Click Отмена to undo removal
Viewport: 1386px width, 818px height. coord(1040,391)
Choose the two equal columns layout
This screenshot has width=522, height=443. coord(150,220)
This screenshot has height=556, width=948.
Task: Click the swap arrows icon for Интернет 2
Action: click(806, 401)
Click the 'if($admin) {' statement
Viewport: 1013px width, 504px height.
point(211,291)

• Exercise objective:
Please set out all of the records above as a numbered list, leaving out any blank lines.

• Completed exercise:
1. Click Отмена to undo removal
2. Viewport: 1386px width, 818px height. coord(1040,391)
3. Choose the two equal columns layout
4. This screenshot has width=522, height=443. coord(150,220)
5. This screenshot has height=556, width=948.
6. Task: Click the swap arrows icon for Интернет 2
7. Action: click(806, 401)
8. Click the 'if($admin) {' statement
9. Viewport: 1013px width, 504px height.
10. point(211,291)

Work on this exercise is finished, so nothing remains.